SHORT PROBLEM
Starting at the line containing "You are a computer-use agent." and ending at the line containing "click(227, 73)" in the records below, rewrite those lines as a JSON list of strings with one string per line and no blank lines.

MATERIAL FOR THE TASK

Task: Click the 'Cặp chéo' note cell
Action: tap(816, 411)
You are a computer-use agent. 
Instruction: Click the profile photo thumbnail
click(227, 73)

--

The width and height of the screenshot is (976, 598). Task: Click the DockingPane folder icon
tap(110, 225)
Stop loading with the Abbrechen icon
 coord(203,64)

REPLY
[
  "You are a computer-use agent. ",
  "Instruction: Click the profile photo thumbnail",
  "click(227, 73)"
]